Follow the prerequisites in the Text-to-Speech guide. And set the following environmental variables:

  • CHAT_COMPLETION_BASE_URL to the base URL of an OpenAI API compatible endpoint | Config
  • CHAT_COMPLETION_MODEL to the name of the model you'd like to use. | Config
  • CHAT_COMPLETION_API_KEY if the API you are using requires authentication | Config

Ollama example:

export CHAT_COMPLETION_BASE_URL=http://localhost:11434
export CHAT_COMPLETION_MODEL=llama3.2:1

OpenAI example:

export CHAT_COMPLETION_BASE_URL=https://api.openai.com/v1
export CHAT_COMPLETION_MODEL=gpt-4o-mini
export CHAT_COMPLETION_API_KEY=sk-xxx

How does it work?

speaches acts as a proxy between the client and the OpenAI compatible API. It receives the user's input audio message, transcribes it, and replaces the input audio with a transcription that a regular LLM can understand. The request is then proxied to the provided endpoint, the response is transcribed back to audio, and returned to the client. Below is the flow of the process for non-streaming text + audio in → text + audio out:

  • Receive the messages containing audio inputs
[
  {
    "role": "user",
    "content": [
      {
        "type": "text",
        "text": "What is in this recording?"
      },
      {
        "type": "input_audio",
        "input_audio": {
          "data": "<bytes omitted>",
          "format": "wav"
        }
      }
    ]
  }
]
  • Transcribe the audio (POST /v1/audio/transcriptions) and replace the input audio with the transcription
[
  {
    "role": "user",
    "content": [
      {
        "type": "text",
        "text": "What is in this recording?"
      },
      {
        "type": "text",
        "text": "Hello World!"
      }
    ]
  }
]
  • Proxy the request to the OpenAI compatible API specified in the environmental variables and receive the response
[
  {
    "role": "assistant",
    "content": [
      {
        "type": "text",
        "text": "The recording says Hello World!."
      }
    ]
  }
]
  • Transcribe the response and replace the text with the audio (POST /v1/audio/speech). The audio is then returned to the client
[
  {
    "index": 0,
    "message": {
      "role": "assistant",
      "content": null,
      "refusal": null,
      "audio": {
        "id": "audio_abc123",
        "expires_at": 1729018505,
        "data": "<bytes omitted>",
        "transcript": "The recording says Hello World!."
      }
    },
    "finish_reason": "stop"
  }
]

Customization

The chat completion endpoint exposes additional parameters for customization. The following parameters are available:

  • transcription_model: The model to use for transcribing the audio.
  • speech_model: The model to use for generating the audio.

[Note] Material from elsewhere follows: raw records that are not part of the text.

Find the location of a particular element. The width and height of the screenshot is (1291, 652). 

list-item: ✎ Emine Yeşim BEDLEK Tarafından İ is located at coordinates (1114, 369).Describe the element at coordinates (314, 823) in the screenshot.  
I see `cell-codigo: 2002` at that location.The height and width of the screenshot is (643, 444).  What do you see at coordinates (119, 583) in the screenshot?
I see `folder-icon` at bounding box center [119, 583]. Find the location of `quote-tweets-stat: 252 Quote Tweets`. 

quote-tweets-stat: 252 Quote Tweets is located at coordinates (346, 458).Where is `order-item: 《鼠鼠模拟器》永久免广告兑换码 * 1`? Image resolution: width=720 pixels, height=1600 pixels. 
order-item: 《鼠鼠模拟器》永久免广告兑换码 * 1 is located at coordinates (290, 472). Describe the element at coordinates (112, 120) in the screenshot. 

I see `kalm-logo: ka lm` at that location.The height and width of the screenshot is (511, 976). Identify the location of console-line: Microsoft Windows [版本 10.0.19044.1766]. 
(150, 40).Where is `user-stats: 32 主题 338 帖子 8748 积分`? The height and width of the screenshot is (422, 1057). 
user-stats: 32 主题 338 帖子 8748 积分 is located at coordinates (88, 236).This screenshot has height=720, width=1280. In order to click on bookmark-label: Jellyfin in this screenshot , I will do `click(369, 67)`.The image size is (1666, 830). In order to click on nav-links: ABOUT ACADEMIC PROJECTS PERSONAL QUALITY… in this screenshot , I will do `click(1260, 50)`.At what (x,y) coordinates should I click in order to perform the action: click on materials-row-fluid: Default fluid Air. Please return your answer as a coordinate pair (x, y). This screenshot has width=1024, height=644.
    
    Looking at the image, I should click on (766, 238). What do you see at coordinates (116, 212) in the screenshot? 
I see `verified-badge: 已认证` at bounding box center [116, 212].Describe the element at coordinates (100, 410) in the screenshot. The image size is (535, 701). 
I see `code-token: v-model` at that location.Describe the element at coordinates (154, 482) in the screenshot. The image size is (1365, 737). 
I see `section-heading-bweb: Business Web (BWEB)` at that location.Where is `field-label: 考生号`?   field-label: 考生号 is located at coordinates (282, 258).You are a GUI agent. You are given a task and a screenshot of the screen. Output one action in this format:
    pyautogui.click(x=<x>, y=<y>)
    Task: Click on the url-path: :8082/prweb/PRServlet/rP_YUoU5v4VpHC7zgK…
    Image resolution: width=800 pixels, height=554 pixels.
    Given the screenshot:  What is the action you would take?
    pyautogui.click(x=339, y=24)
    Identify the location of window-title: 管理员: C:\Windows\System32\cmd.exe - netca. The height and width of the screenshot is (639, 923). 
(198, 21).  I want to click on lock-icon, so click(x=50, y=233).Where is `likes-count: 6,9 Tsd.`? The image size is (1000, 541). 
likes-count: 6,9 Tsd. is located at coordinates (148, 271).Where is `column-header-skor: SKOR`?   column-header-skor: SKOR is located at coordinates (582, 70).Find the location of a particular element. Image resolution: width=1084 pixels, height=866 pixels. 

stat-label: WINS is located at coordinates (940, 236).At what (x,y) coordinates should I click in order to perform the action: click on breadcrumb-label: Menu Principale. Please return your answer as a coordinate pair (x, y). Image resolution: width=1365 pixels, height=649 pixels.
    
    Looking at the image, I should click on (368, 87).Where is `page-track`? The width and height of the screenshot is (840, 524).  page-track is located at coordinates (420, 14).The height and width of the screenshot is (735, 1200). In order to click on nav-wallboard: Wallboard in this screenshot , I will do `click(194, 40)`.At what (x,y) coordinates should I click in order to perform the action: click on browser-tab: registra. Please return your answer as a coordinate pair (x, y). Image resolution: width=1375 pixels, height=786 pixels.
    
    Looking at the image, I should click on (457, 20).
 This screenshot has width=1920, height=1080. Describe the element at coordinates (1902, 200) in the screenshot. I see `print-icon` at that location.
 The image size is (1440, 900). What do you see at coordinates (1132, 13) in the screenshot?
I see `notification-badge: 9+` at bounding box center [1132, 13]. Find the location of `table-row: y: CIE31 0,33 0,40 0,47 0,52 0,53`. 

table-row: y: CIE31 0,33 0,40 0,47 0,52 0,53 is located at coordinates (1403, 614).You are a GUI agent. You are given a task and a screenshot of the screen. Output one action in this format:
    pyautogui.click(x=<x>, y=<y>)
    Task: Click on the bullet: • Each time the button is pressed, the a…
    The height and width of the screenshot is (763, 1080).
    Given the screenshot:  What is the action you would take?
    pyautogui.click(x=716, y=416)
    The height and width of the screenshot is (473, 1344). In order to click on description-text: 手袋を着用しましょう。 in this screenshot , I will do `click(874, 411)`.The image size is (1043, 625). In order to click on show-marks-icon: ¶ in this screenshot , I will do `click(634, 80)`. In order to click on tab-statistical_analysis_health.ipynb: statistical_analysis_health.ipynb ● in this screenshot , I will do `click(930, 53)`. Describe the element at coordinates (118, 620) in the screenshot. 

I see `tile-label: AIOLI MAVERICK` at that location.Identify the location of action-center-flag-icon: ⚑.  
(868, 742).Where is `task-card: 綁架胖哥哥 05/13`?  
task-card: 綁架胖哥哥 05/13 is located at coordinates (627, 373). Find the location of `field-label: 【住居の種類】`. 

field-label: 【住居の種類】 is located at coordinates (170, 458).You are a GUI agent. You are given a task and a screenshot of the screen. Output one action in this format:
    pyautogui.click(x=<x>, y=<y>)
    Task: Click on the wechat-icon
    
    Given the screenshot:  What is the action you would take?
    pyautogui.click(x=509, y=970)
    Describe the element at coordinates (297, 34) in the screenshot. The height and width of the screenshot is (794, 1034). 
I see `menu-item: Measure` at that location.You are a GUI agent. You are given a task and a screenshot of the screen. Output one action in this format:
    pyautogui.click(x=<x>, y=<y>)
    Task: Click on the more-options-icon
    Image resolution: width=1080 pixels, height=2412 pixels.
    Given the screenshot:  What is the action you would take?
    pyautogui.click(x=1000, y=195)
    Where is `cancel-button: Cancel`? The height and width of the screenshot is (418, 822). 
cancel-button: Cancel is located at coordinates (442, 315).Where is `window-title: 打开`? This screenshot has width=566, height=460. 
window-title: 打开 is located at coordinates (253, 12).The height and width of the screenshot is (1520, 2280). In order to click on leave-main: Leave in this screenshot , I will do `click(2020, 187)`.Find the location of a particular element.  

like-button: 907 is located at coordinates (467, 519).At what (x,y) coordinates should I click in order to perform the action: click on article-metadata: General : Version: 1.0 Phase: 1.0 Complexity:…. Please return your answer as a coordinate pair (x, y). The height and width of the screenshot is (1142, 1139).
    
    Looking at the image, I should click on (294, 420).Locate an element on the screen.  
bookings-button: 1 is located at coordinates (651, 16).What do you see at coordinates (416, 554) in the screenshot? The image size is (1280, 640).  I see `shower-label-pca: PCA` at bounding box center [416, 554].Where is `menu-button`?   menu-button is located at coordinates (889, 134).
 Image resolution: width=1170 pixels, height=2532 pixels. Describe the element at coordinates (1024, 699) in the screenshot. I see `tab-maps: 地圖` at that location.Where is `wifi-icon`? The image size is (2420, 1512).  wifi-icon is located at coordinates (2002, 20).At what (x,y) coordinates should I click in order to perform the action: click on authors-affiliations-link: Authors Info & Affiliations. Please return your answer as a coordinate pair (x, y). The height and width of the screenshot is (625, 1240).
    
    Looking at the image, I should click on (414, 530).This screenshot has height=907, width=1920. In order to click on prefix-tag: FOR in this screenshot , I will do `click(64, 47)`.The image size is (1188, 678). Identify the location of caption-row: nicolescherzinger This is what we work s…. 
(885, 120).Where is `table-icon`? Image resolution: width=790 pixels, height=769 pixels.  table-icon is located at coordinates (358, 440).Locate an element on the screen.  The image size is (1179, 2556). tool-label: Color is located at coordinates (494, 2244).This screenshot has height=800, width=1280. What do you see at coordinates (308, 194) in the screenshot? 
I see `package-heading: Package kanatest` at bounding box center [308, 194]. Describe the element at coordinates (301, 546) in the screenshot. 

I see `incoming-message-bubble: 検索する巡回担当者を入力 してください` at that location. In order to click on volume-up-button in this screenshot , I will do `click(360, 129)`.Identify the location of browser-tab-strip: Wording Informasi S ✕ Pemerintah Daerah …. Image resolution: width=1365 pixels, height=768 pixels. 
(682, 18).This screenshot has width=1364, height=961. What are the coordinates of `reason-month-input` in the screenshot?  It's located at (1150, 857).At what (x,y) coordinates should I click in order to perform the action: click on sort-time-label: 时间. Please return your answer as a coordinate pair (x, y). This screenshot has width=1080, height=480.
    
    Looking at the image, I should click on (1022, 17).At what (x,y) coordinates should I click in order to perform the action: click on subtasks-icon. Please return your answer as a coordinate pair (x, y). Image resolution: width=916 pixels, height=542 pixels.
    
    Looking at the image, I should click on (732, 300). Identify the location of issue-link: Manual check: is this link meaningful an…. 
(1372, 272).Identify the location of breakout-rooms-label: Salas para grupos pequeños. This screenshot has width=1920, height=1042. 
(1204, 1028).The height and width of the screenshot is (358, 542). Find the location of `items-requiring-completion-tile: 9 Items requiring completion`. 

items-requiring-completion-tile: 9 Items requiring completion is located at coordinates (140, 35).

When using OpenAI's Python SDK the parameters can be set using extra_body parameter. For example:

openai_client.chat.completions.create(
        model="gpt-4o-mini",
        modalities=["text", "audio"],
        audio={"voice": "alloy", "format": "wav"},
        stream=False,
        messages=[
            {
                "role": "user",
                "content": [
                    {"type": "text", "text": "What is in this recording?"},
                    {"type": "input_audio", "input_audio": {"data": "<bytes ommitted>", "format": "wav"}},
                ],
            },
        ],
        extra_body={"transcription_model": "Systran/faster-whisper-tiny.en", "speech_model": "hexgrad/Kokoro-82M"}
    )

Limitations

  • User's input audio message are not cached. That means the user's input audio message will be transcribed each time it sent. This can be a performance issue when doing long multi-turn conversations.
  • Multiple choices (n > 1) are not supported

This features utilizes Text-to-Speech and Speech-to-Text features. Therefore, the limitations of those features apply here as well.